«Pensé en los muchos secretos que guardaba el ordenador que me habían robado, en mis diarios de más de 30 años, en la impudicia de que fueran hechos públicos»
Perder el alma
El miércoles me robaron el alma. Cuando llegué a casa y
fui a introducir la llave, la puerta estaba abierta. «¡Me olvidé de cerrar!»,
me reproché estupefacto. Pero en el vestíbulo, tuve una inquietante sospecha: «¡Alguien
ha entrado!». En el salón, el televisor estaba en su sitio; los cajones,
cerrados, nada había sido revuelto, respiré aliviado... Pero al franquear el
despacho, el corazón me dio un vuelco: ¡el ordenador había desaparecido!
No me lo podía creer. Pensé estar
en un sueño. «¡Que no sea verdad –imploré–, que despierte ahora mismo y el
ordenador esté sobre la mesa!». Pero la mesa siguió igual de desierta, sin el
Dios todopoderoso que la presidía. Tuve que aceptarlo: habían manipulado la
cerradura, entrado y robado el ordenador. Y en él, miles de documentos, mis
escritos, mis diarios, mis correos y direcciones, mis tarjetas, sus claves, la
firma digital, fotos, vídeos... ¡El alma entera se habían llevado!
Me senté como un autómata,
sintiéndome vacío y profanado. ¡Media vida estaba en aquel aparato! Negras,
sombrías, turbulentas nubes pasaron por mi mente. ¿Qué iba a hacer ahora?
Tenía que inutilizar cuentas y
tarjetas. Llamé al banco y, con voz asmática, hice la gestión. Luego corrí
tambaleándome a la comisaría más cercana y puse una denuncia inútil, pues no
disponía del número de serie del aparato. Cuando regresé a casa, la policía
científica me estaba esperando en el portal. Entraron y cubrieron la puerta de
una sucia carbonilla buscando huellas que no encontraron. Cuando se fueron,
encima, me tuve que emplear en quitar aquella deleznable tizne.

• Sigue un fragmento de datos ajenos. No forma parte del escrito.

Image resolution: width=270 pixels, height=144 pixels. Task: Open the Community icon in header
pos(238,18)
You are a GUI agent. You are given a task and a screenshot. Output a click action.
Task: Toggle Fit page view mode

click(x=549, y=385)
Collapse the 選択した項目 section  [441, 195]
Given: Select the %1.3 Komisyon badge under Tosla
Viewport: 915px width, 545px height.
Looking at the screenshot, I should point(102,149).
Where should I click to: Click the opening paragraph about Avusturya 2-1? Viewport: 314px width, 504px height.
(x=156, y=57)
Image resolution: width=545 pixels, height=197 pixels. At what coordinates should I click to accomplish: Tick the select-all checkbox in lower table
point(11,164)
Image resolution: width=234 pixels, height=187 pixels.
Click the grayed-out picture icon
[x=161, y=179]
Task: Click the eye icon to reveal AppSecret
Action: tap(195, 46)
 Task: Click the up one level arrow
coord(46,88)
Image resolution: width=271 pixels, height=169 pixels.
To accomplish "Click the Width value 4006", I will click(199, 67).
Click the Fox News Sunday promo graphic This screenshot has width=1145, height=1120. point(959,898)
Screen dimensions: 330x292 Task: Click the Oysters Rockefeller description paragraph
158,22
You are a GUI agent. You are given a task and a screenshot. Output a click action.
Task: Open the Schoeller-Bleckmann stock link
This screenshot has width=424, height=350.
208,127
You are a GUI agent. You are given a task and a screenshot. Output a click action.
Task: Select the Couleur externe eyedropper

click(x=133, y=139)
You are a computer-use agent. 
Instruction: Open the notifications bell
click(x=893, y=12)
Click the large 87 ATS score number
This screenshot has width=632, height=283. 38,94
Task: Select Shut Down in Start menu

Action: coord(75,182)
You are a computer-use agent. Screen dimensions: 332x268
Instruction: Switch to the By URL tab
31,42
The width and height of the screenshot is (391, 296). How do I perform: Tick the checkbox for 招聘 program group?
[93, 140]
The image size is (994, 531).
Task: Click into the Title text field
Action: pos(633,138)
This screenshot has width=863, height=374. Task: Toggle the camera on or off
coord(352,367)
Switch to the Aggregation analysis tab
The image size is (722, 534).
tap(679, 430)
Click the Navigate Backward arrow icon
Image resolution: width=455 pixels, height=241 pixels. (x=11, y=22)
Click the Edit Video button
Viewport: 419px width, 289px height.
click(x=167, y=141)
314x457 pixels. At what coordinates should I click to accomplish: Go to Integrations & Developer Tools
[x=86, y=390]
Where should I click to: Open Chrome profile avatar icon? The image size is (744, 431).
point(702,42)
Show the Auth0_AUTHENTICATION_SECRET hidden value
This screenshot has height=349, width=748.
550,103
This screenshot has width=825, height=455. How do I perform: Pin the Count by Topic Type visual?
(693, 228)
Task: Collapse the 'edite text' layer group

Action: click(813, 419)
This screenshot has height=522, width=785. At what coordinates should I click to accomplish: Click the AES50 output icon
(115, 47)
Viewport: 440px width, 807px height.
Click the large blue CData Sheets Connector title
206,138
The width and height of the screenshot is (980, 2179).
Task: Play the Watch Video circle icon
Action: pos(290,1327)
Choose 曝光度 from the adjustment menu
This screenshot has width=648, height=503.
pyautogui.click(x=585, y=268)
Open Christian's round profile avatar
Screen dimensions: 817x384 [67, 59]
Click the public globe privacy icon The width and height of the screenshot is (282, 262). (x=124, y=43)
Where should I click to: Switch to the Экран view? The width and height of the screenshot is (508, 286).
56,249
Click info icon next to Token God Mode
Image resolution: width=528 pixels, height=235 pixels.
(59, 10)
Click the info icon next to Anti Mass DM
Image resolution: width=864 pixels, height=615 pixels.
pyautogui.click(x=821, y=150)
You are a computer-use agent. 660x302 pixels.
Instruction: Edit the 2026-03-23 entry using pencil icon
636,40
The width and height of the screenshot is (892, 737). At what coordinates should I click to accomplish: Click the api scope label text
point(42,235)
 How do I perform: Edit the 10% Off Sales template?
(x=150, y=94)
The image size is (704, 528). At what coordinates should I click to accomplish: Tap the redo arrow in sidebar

Acababa el día cuando volví a
sentarme exhausto y aturdido. Inspiré aire a bocanadas y me fue llegando algo
de paz. Me percaté de que, a mí, personalmente, no me habían hecho nada. Eso
era importante. Luego pensé en los muchos secretos encerrados en aquel
ordenador, en los diarios de más de 30 años, en la impudicia de que fueran
hechos públicos... La desazón y la vergüenza piafaron por más de una hora. Después
el cimarrón se fue calmando. Pensé que
los secretos que encerraba la máquina no eran diferentes de los que puede tener
cualquier ser humano, que mi intimidad no era más especial que la de mis
semejantes, que si alguien entraba en mis arcanos sólo descubriría los suyos
propios. Me embargó el sentimiento de ser uno con todos, y el ego se fue
haciendo trizas. Yo era uno más de los que han sido, son y serán, con las
mismas virtudes, contradicciones, defectos, debilidades, dudas y secretos que ellos...
Me fui liberando del peso de ser “yo mismo”, comprendí que lo que consideraba
el “alma” era el pobre ego con sus ingenuos deseos, cansinos, temores, ridículas
reticencias, torpes ambiciones, cómicas intimidades, veleidosas opiniones...
¡Así que lo que me habían robado era el ego! Se habían llevado el fardo que me
oprimía y, ahora, sin él, me quedaba el alma desnuda, la llana y simple
sensación de estar vivo, la profunda paz de no ser llevado y traído por las
circunstancias.
Luego los ladrones habían hecho
por mí lo que tantos buscadores espirituales tratan infructuosamente de hacer: desprenderse
del ego para encontrar lo que nada ni nadie puede arrebatar, frente a lo cual
las máscaras caen hechas añicos. Entonces sentí una enorme dicha. Ahora lo
sabía: ¡el alma no puede ser robada!